Thursday's arrests bring the total number of people detained to 18, said police in the north-eastern province of Hebei.
Suppliers are believed to have added melamine, a banned chemical normally used in plastics, to watered-down milk in order to make it appear higher in protein.
The additive is blamed for causing severe renal problems and kidney stones.
The chemical was first found in baby milk powder made by the Sanlu Group. In total, melamine has been found in products made by 22 Chinese companies.
Nationwide checks on milk powder are continuing, and police in Hebei have confiscated more than 200kg (440lb) of melamine.
Of the 18 people arrested, six allegedly sold melamine, while the rest are accused of selling contaminated milk.
Premier Wen Jiabao held a special cabinet meeting on Wednesday to address the crisis.
The State Council, or cabinet, admitted that regulations had failed to improve food standards.
"The Sanlu infant milk powder incident reflects chaos in the dairy products market and loopholes in supervision, and administration which has not been vigorous," it said.
Chinese parents who can afford it have been buying imported milk powder, with some in southern China crossing into Hong Kong to stock up on foreign brands.
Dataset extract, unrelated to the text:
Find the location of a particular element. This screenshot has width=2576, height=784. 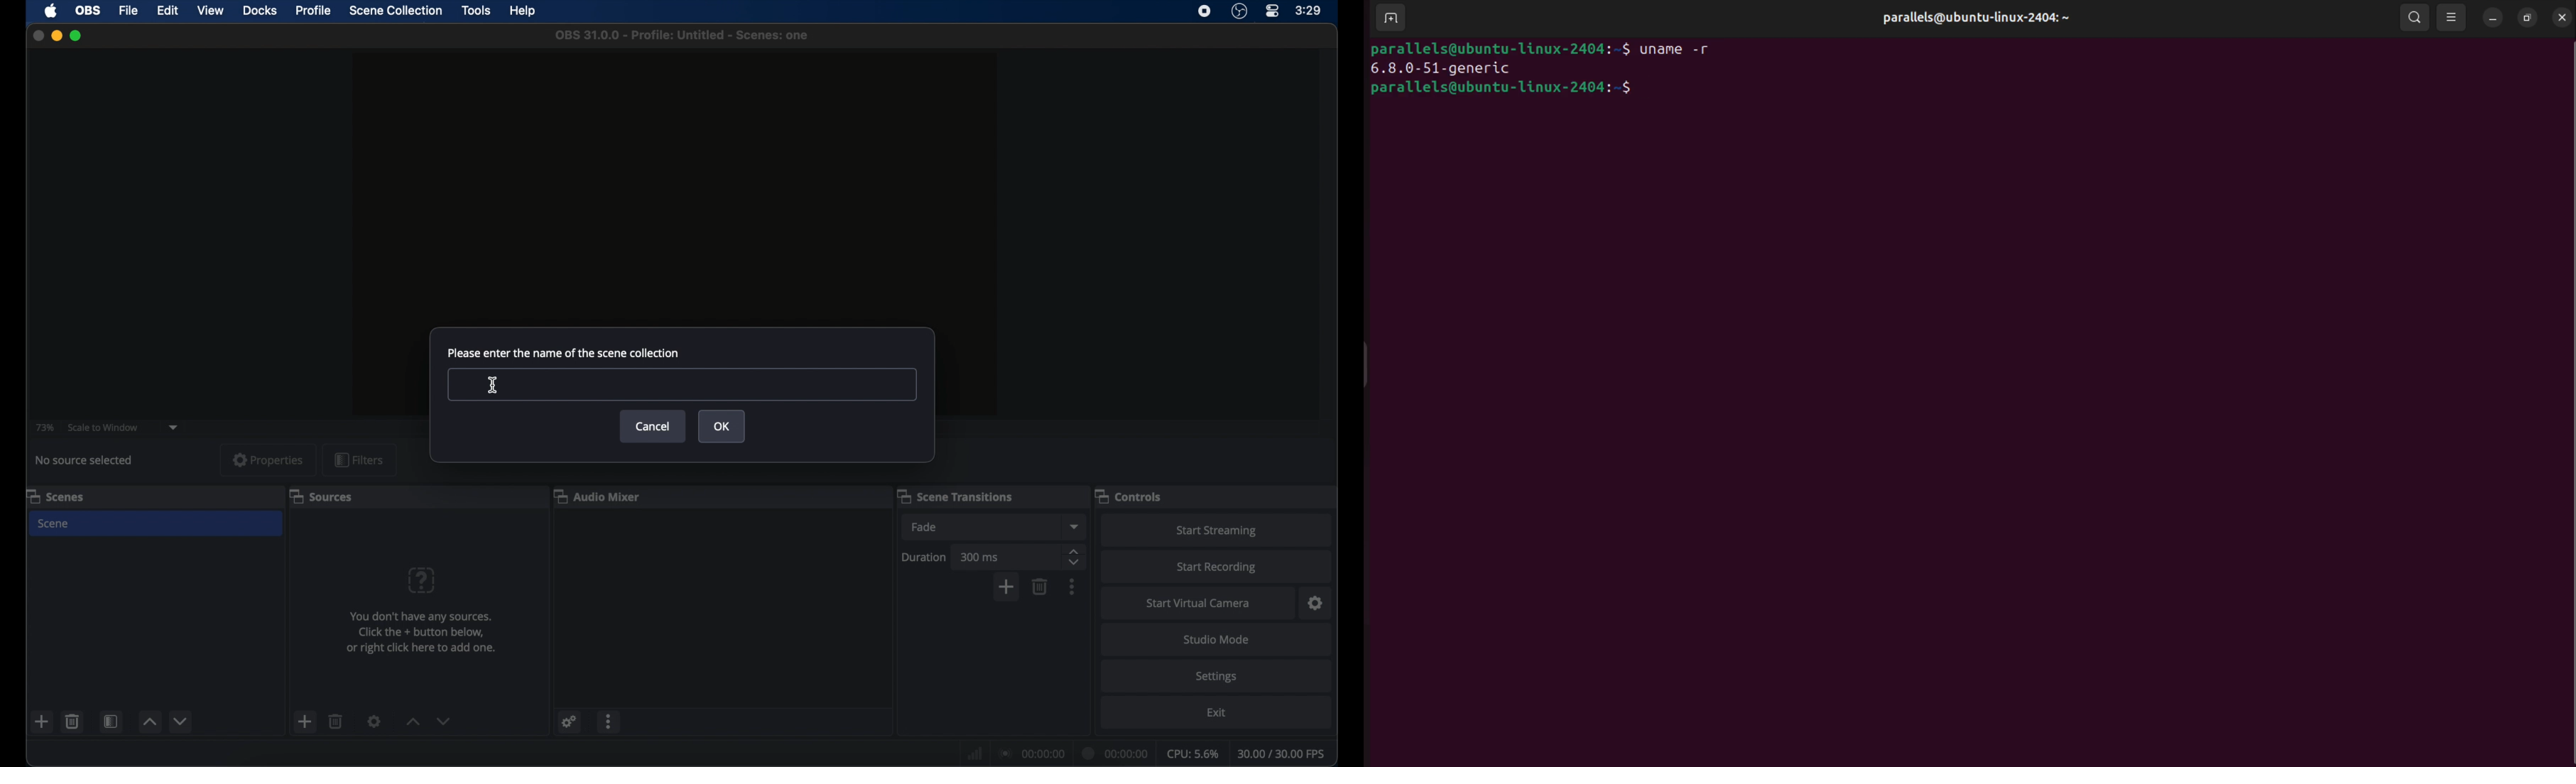

network is located at coordinates (973, 751).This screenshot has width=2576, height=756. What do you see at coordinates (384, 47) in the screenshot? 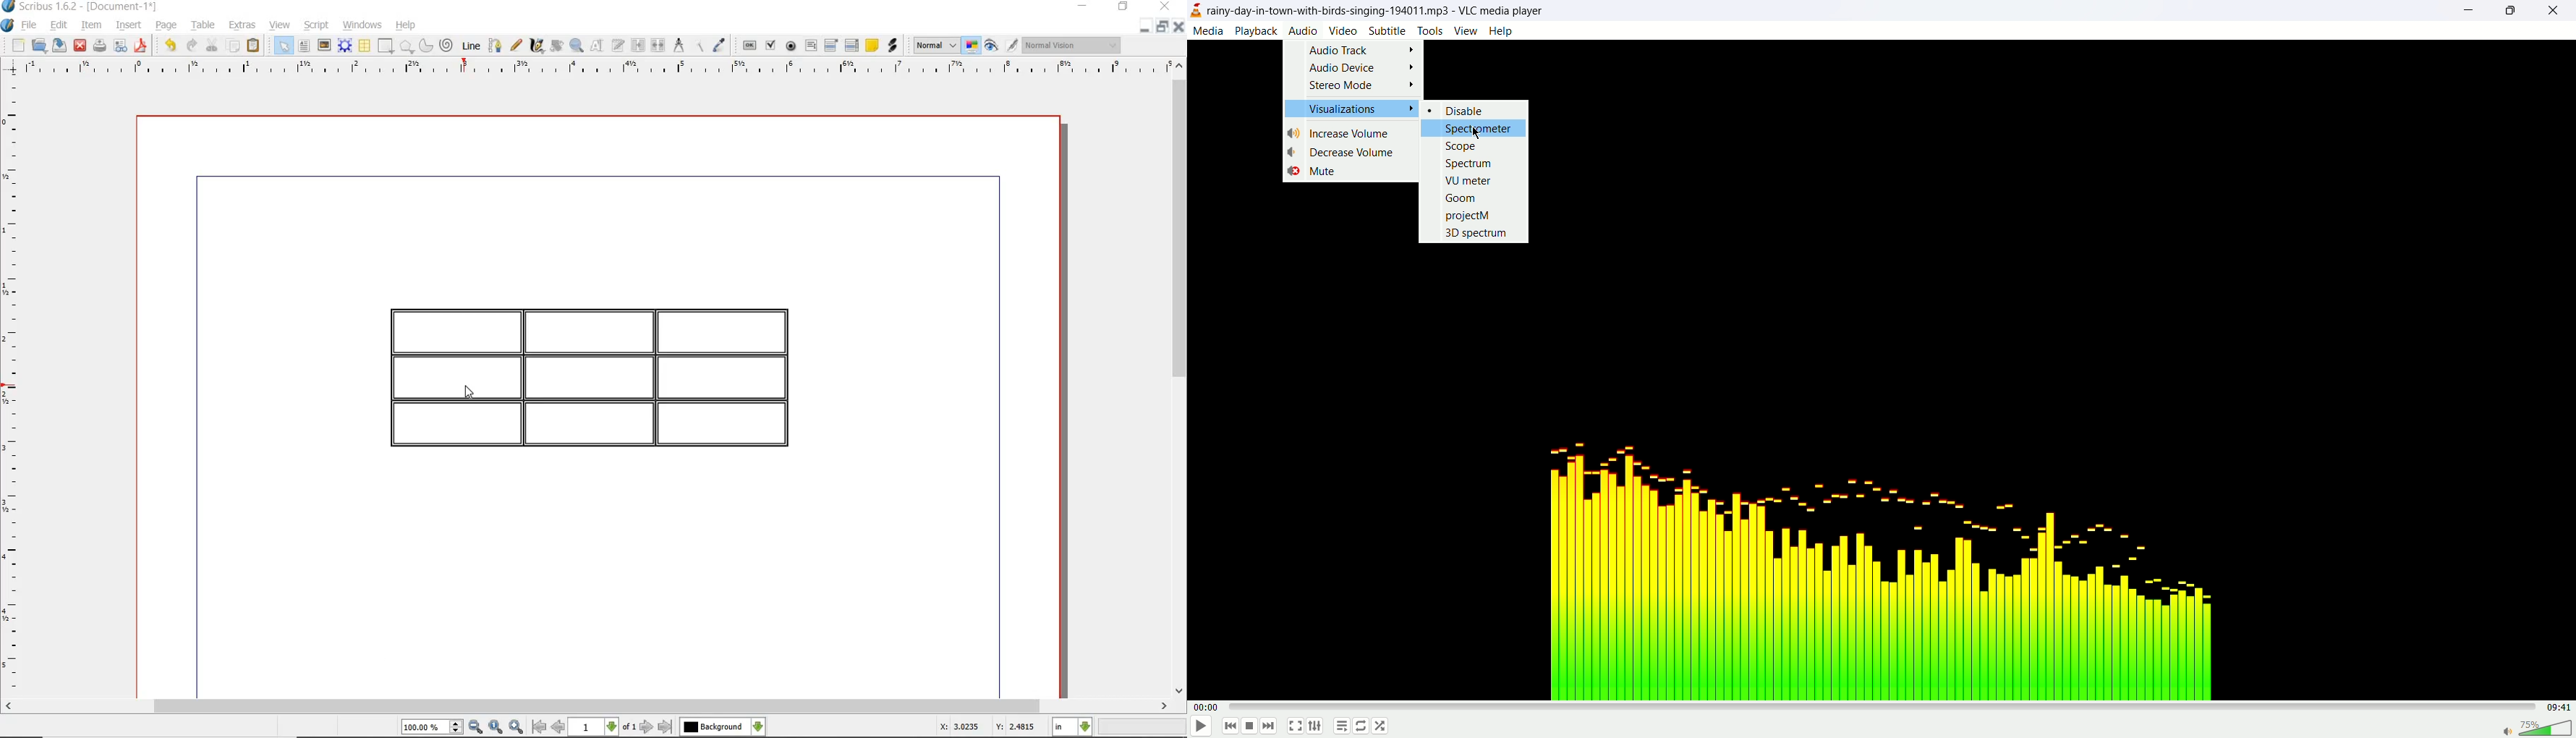
I see `shape` at bounding box center [384, 47]. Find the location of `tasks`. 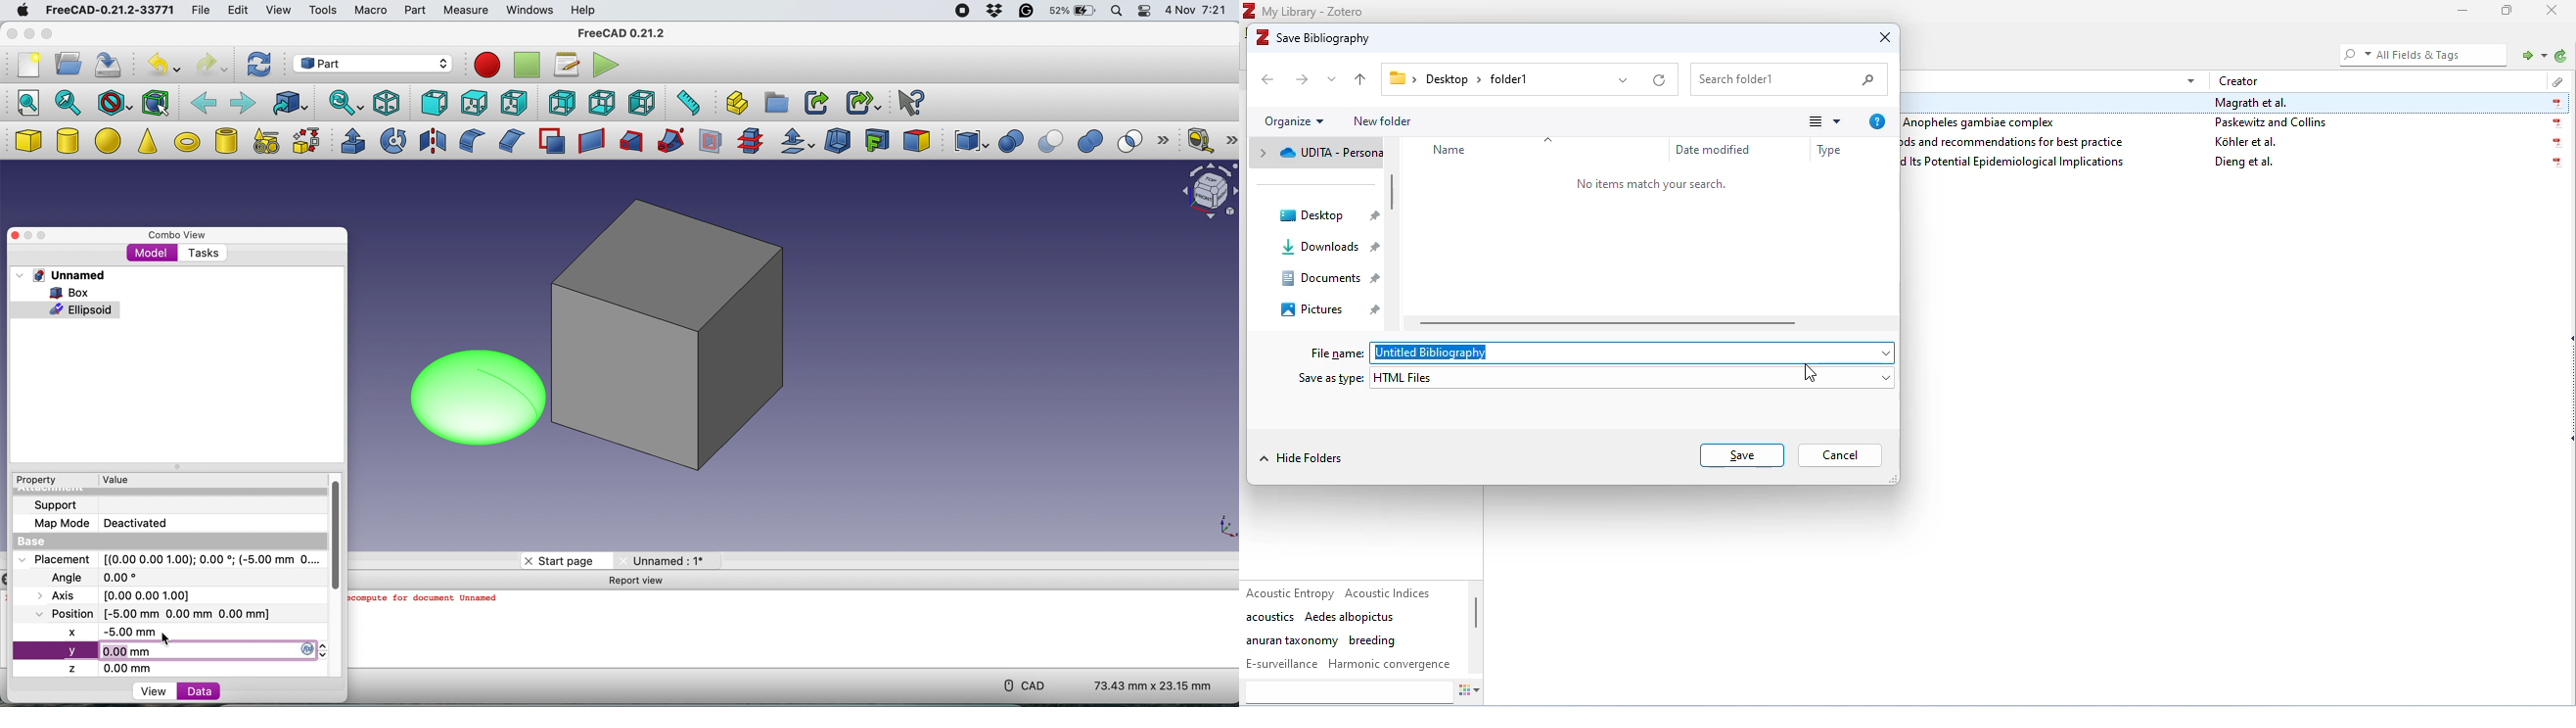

The milk scandal has sparked widespread anger among Chinese parents, many of whom rely on cheap baby formula to feed their infants.
It has also raised questions about China's ability to police its food production industries after a series of health scares - and fatalities - in recent years.
These have ranged from the contamination of seafood to toothpaste and, last year, to pet food exported to the US.
Parents are lining up for health checks on their babies.
They are also expressing anger at why Sanlu took so long to make the problem public.
Tests have shown that 69 batches of formula from 22 companies contained the banned substance.
Two of the companies involved have exported their products to Bangladesh, Yemen, Gabon, Burundi, and Burma, although it is not clear if contaminated batches are involved.
The BBC's James Reynolds in Beijing says one mother told him that she was angry with both the milk producers and with what she called the "useless" quality inspection departments.